### ABOUT THIS TASK
Would you retype every record below exactly as written?

### DATA UNDER STUDY

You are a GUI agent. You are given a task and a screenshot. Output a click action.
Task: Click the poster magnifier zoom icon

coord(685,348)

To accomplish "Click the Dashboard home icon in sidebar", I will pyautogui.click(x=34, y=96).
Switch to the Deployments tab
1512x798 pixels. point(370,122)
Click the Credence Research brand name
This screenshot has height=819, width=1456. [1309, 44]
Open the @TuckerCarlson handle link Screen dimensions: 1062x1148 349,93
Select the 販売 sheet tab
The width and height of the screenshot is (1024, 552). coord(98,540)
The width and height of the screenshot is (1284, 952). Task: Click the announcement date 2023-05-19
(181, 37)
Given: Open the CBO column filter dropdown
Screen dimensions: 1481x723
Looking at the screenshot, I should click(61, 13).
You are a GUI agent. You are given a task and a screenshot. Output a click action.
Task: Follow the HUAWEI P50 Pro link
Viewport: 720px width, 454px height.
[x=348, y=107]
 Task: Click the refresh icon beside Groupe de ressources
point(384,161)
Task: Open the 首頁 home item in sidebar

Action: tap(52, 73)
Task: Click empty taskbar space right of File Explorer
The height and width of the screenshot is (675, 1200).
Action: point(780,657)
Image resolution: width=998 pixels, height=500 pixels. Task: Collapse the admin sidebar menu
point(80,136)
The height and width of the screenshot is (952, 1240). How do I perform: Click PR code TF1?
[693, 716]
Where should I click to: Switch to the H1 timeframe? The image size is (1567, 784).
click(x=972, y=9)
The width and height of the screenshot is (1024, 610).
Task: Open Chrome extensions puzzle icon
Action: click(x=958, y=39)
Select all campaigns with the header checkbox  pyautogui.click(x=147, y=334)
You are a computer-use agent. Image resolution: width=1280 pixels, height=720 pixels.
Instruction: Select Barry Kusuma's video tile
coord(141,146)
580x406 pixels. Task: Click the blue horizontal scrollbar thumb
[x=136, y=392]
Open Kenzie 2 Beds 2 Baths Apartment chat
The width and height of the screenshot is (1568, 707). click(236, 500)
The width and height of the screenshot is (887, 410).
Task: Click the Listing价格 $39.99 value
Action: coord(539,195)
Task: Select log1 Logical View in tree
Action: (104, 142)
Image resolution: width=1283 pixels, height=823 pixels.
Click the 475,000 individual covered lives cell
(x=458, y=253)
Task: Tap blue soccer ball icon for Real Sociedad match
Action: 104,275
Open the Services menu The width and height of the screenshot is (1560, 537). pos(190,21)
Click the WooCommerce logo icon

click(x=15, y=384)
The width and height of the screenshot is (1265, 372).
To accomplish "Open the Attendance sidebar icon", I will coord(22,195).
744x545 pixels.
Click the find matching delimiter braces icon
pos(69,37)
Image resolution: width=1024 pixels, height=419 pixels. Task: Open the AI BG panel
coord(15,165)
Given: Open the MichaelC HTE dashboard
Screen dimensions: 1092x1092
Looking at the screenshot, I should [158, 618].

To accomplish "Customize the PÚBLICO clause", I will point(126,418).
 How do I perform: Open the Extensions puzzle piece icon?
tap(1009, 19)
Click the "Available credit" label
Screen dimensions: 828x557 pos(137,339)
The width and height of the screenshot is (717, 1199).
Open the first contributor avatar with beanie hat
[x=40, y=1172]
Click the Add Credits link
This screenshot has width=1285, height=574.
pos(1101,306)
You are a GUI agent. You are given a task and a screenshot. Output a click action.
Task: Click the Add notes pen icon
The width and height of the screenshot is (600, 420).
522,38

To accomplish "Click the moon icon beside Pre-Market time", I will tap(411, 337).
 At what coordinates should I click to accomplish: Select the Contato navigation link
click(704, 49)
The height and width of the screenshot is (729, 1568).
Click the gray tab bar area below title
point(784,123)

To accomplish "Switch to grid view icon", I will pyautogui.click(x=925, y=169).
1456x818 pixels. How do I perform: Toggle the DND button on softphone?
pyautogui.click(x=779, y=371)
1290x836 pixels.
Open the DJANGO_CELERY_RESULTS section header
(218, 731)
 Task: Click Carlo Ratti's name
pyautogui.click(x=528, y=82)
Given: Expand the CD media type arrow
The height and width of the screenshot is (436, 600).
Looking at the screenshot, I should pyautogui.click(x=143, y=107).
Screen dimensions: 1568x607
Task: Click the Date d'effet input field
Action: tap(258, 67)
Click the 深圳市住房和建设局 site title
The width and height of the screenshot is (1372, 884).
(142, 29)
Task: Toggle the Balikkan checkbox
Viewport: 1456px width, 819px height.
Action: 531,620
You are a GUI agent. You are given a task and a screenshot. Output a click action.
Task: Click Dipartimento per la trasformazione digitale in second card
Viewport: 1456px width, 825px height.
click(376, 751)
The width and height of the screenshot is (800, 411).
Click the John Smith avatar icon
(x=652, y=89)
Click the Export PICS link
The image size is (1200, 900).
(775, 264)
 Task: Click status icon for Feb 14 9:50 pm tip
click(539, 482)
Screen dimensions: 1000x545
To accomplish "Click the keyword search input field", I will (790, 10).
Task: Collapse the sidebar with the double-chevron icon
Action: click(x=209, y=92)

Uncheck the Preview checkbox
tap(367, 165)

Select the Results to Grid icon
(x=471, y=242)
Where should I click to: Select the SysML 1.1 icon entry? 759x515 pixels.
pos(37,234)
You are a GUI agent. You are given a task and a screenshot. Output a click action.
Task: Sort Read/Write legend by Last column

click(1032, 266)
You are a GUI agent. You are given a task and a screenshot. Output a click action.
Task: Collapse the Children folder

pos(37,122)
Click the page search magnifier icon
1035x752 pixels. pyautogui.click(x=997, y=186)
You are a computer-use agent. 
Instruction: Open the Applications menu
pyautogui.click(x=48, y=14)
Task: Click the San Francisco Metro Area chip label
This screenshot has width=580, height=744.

### REPLY
You are a GUI agent. You are given a task and a screenshot. Output a click action.
Task: Click the poster magnifier zoom icon

coord(685,348)

To accomplish "Click the Dashboard home icon in sidebar", I will pyautogui.click(x=34, y=96).
Switch to the Deployments tab
1512x798 pixels. point(370,122)
Click the Credence Research brand name
This screenshot has height=819, width=1456. [1309, 44]
Open the @TuckerCarlson handle link Screen dimensions: 1062x1148 349,93
Select the 販売 sheet tab
The width and height of the screenshot is (1024, 552). coord(98,540)
The width and height of the screenshot is (1284, 952). Task: Click the announcement date 2023-05-19
(181, 37)
Given: Open the CBO column filter dropdown
Screen dimensions: 1481x723
Looking at the screenshot, I should click(61, 13).
You are a GUI agent. You are given a task and a screenshot. Output a click action.
Task: Follow the HUAWEI P50 Pro link
Viewport: 720px width, 454px height.
[x=348, y=107]
 Task: Click the refresh icon beside Groupe de ressources
point(384,161)
Task: Open the 首頁 home item in sidebar

Action: tap(52, 73)
Task: Click empty taskbar space right of File Explorer
The height and width of the screenshot is (675, 1200).
Action: point(780,657)
Image resolution: width=998 pixels, height=500 pixels. Task: Collapse the admin sidebar menu
point(80,136)
The height and width of the screenshot is (952, 1240). How do I perform: Click PR code TF1?
[693, 716]
Where should I click to: Switch to the H1 timeframe? The image size is (1567, 784).
click(x=972, y=9)
The width and height of the screenshot is (1024, 610).
Task: Open Chrome extensions puzzle icon
Action: click(x=958, y=39)
Select all campaigns with the header checkbox  pyautogui.click(x=147, y=334)
You are a computer-use agent. Image resolution: width=1280 pixels, height=720 pixels.
Instruction: Select Barry Kusuma's video tile
coord(141,146)
580x406 pixels. Task: Click the blue horizontal scrollbar thumb
[x=136, y=392]
Open Kenzie 2 Beds 2 Baths Apartment chat
The width and height of the screenshot is (1568, 707). click(236, 500)
The width and height of the screenshot is (887, 410).
Task: Click the Listing价格 $39.99 value
Action: coord(539,195)
Task: Select log1 Logical View in tree
Action: (104, 142)
Image resolution: width=1283 pixels, height=823 pixels.
Click the 475,000 individual covered lives cell
(x=458, y=253)
Task: Tap blue soccer ball icon for Real Sociedad match
Action: 104,275
Open the Services menu The width and height of the screenshot is (1560, 537). pos(190,21)
Click the WooCommerce logo icon

click(x=15, y=384)
The width and height of the screenshot is (1265, 372).
To accomplish "Open the Attendance sidebar icon", I will coord(22,195).
744x545 pixels.
Click the find matching delimiter braces icon
pos(69,37)
Image resolution: width=1024 pixels, height=419 pixels. Task: Open the AI BG panel
coord(15,165)
Given: Open the MichaelC HTE dashboard
Screen dimensions: 1092x1092
Looking at the screenshot, I should [158, 618].

To accomplish "Customize the PÚBLICO clause", I will point(126,418).
 How do I perform: Open the Extensions puzzle piece icon?
tap(1009, 19)
Click the "Available credit" label
Screen dimensions: 828x557 pos(137,339)
The width and height of the screenshot is (717, 1199).
Open the first contributor avatar with beanie hat
[x=40, y=1172]
Click the Add Credits link
This screenshot has width=1285, height=574.
pos(1101,306)
You are a GUI agent. You are given a task and a screenshot. Output a click action.
Task: Click the Add notes pen icon
The width and height of the screenshot is (600, 420).
522,38

To accomplish "Click the moon icon beside Pre-Market time", I will tap(411, 337).
 At what coordinates should I click to accomplish: Select the Contato navigation link
click(704, 49)
The height and width of the screenshot is (729, 1568).
Click the gray tab bar area below title
point(784,123)

To accomplish "Switch to grid view icon", I will pyautogui.click(x=925, y=169).
1456x818 pixels. How do I perform: Toggle the DND button on softphone?
pyautogui.click(x=779, y=371)
1290x836 pixels.
Open the DJANGO_CELERY_RESULTS section header
(218, 731)
 Task: Click Carlo Ratti's name
pyautogui.click(x=528, y=82)
Given: Expand the CD media type arrow
The height and width of the screenshot is (436, 600).
Looking at the screenshot, I should pyautogui.click(x=143, y=107).
Screen dimensions: 1568x607
Task: Click the Date d'effet input field
Action: tap(258, 67)
Click the 深圳市住房和建设局 site title
The width and height of the screenshot is (1372, 884).
(142, 29)
Task: Toggle the Balikkan checkbox
Viewport: 1456px width, 819px height.
Action: 531,620
You are a GUI agent. You are given a task and a screenshot. Output a click action.
Task: Click Dipartimento per la trasformazione digitale in second card
Viewport: 1456px width, 825px height.
click(376, 751)
The width and height of the screenshot is (800, 411).
Click the John Smith avatar icon
(x=652, y=89)
Click the Export PICS link
The image size is (1200, 900).
(775, 264)
 Task: Click status icon for Feb 14 9:50 pm tip
click(539, 482)
Screen dimensions: 1000x545
To accomplish "Click the keyword search input field", I will (790, 10).
Task: Collapse the sidebar with the double-chevron icon
Action: click(x=209, y=92)

Uncheck the Preview checkbox
tap(367, 165)

Select the Results to Grid icon
(x=471, y=242)
Where should I click to: Select the SysML 1.1 icon entry? 759x515 pixels.
pos(37,234)
You are a GUI agent. You are given a task and a screenshot. Output a click action.
Task: Sort Read/Write legend by Last column

click(1032, 266)
You are a GUI agent. You are given a task and a screenshot. Output a click action.
Task: Collapse the Children folder

pos(37,122)
Click the page search magnifier icon
1035x752 pixels. pyautogui.click(x=997, y=186)
You are a computer-use agent. 
Instruction: Open the Applications menu
pyautogui.click(x=48, y=14)
Task: Click the San Francisco Metro Area chip label
This screenshot has width=580, height=744.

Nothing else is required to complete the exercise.